DATA PROVIDED
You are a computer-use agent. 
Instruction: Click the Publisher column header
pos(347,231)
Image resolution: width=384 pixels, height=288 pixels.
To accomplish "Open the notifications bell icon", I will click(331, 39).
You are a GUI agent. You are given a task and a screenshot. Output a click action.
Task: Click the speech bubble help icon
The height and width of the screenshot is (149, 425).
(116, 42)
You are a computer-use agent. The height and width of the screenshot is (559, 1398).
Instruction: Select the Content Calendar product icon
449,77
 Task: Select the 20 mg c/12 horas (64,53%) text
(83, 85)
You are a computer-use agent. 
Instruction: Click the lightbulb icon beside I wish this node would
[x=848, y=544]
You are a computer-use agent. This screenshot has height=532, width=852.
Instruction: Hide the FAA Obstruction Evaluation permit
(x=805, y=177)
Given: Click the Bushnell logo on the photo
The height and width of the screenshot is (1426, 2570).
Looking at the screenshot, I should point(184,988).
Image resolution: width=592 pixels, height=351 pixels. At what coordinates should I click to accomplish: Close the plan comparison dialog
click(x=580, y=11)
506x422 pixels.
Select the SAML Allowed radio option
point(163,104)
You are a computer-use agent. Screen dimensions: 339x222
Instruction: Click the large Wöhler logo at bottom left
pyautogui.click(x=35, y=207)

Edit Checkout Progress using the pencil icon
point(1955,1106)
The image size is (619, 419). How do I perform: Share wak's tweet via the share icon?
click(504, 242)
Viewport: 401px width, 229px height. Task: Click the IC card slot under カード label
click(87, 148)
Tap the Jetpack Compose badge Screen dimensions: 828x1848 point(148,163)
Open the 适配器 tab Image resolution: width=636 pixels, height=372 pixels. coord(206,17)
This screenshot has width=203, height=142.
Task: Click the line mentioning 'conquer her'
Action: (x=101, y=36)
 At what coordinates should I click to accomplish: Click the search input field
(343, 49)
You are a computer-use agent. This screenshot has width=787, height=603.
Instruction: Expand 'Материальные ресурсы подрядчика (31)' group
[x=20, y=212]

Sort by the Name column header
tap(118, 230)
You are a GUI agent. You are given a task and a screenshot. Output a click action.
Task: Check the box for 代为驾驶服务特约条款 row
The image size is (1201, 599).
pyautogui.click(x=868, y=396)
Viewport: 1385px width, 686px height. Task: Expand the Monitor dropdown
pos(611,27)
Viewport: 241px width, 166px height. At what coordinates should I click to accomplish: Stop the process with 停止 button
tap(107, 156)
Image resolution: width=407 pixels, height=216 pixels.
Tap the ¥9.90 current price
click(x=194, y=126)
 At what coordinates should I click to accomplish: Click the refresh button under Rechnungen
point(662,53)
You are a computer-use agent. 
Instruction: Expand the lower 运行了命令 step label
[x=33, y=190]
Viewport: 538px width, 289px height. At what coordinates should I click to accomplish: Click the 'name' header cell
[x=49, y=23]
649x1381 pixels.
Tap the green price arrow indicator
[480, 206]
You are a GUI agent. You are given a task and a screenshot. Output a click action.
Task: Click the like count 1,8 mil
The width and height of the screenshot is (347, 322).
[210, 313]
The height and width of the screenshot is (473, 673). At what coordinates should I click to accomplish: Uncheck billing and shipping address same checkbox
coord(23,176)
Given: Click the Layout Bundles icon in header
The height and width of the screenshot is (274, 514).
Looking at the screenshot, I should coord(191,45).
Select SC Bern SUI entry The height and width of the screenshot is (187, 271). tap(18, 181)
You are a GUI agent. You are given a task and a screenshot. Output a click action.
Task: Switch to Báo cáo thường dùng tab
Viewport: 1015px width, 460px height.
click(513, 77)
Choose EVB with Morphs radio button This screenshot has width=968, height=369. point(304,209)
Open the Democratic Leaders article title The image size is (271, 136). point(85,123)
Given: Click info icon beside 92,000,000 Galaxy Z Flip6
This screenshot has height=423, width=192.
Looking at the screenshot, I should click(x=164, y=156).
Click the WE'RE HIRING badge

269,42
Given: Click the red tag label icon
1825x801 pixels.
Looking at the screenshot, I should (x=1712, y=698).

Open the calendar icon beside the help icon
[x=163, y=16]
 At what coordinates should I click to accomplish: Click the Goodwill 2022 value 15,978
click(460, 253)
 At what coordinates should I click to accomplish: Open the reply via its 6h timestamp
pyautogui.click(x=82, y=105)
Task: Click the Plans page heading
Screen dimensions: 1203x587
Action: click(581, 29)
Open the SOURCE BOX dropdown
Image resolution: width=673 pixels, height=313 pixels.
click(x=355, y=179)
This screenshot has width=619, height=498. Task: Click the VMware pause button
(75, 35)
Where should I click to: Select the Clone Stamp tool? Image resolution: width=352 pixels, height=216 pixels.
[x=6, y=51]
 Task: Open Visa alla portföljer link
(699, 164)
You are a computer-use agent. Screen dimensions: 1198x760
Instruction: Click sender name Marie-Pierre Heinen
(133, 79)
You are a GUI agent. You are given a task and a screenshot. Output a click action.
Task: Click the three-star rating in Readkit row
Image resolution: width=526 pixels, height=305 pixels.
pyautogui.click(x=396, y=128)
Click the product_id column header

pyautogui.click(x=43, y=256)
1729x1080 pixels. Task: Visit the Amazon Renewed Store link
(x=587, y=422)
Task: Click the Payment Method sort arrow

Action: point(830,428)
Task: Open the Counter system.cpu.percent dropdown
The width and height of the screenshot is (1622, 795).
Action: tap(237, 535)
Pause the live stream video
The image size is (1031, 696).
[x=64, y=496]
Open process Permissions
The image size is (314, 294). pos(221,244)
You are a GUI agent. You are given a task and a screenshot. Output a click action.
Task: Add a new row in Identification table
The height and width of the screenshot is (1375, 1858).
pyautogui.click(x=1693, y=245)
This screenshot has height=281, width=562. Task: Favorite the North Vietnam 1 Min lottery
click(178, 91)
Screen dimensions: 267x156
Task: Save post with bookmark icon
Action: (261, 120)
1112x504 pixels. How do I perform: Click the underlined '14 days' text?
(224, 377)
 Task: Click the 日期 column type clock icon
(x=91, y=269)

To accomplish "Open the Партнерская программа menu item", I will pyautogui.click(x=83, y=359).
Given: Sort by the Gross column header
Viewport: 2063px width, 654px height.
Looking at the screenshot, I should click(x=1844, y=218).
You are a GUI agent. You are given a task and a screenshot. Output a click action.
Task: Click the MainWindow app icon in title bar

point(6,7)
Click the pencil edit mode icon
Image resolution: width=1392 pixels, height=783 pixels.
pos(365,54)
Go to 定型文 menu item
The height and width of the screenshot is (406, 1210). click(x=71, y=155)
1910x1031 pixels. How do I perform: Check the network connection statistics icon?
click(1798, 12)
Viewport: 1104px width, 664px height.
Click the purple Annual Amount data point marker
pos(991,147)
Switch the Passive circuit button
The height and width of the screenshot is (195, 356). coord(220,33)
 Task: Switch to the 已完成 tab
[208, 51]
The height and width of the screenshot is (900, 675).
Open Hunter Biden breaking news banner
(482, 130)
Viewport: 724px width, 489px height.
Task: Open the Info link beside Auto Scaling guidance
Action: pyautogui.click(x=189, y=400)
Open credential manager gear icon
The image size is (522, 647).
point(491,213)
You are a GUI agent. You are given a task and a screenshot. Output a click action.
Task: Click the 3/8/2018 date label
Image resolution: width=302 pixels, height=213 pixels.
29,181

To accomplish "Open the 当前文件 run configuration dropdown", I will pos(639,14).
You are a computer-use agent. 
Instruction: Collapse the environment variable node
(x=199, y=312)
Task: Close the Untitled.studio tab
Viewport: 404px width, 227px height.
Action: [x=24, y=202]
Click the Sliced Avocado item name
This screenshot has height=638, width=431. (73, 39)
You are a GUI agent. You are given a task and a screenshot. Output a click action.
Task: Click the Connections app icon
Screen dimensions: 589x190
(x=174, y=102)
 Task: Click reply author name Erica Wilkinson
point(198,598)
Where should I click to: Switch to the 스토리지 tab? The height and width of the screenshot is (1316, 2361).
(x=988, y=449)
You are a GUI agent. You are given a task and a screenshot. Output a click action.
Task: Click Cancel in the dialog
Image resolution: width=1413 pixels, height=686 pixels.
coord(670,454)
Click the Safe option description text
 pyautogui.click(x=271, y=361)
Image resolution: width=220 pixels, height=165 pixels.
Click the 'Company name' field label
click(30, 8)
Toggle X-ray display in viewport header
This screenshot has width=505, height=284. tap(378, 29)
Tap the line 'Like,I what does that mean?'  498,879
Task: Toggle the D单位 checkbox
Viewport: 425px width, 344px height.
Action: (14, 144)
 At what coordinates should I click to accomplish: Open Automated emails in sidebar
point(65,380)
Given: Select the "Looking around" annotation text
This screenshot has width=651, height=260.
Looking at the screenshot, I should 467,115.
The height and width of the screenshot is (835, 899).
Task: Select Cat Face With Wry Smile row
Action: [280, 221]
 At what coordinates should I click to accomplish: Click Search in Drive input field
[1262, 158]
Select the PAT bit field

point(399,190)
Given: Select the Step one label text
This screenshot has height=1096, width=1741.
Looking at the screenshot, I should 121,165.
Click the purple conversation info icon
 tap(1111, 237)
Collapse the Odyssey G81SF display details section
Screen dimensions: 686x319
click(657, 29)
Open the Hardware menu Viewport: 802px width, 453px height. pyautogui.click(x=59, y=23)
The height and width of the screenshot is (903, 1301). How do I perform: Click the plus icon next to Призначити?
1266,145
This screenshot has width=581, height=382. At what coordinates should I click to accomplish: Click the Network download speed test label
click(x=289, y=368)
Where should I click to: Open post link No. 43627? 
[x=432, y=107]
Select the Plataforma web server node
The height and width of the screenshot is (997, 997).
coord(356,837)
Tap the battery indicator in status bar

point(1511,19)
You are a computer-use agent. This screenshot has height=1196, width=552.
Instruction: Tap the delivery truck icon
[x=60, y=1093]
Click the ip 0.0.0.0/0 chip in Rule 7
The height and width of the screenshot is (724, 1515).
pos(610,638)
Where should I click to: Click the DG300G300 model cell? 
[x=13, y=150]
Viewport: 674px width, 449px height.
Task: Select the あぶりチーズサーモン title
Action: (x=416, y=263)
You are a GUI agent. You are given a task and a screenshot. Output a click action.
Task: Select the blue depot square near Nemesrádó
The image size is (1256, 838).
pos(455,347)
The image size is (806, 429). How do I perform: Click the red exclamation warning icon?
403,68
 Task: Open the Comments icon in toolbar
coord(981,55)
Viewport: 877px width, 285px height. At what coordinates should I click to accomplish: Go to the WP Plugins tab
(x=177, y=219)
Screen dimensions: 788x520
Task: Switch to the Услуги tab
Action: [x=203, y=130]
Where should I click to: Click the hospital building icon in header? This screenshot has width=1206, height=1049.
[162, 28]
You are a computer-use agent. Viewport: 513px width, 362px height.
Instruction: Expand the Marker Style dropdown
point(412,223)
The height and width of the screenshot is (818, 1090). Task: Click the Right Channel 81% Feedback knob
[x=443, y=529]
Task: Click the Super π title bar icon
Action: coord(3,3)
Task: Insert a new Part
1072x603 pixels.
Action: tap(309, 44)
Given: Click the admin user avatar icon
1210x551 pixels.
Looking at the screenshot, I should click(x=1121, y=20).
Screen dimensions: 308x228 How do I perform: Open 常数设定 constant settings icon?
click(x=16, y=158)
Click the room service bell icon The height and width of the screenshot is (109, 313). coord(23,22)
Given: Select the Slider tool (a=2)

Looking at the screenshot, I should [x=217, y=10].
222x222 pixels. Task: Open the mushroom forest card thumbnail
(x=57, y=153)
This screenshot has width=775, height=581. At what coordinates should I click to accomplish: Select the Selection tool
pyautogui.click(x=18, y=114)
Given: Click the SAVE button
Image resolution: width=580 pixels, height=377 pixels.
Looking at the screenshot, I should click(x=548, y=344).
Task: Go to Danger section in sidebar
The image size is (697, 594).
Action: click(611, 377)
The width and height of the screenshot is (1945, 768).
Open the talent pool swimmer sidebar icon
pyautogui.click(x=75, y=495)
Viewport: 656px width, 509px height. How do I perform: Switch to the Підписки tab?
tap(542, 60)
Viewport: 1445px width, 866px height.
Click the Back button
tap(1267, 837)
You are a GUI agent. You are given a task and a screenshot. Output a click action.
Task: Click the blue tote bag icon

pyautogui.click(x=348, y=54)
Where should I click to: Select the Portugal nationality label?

EXERCISE INSTRUCTIONS
Please repeat the records from the line with "Task: Open Visa alla portföljer link" to the line with "(x=587, y=422)", swapping "Readkit" for "Feedly" and leaving everything else the same.

EXPECTED ANSWER
 Task: Open Visa alla portföljer link
(699, 164)
You are a computer-use agent. Screen dimensions: 1198x760
Instruction: Click sender name Marie-Pierre Heinen
(133, 79)
You are a GUI agent. You are given a task and a screenshot. Output a click action.
Task: Click the three-star rating in Feedly row
Image resolution: width=526 pixels, height=305 pixels.
pyautogui.click(x=396, y=128)
Click the product_id column header

pyautogui.click(x=43, y=256)
1729x1080 pixels. Task: Visit the Amazon Renewed Store link
(x=587, y=422)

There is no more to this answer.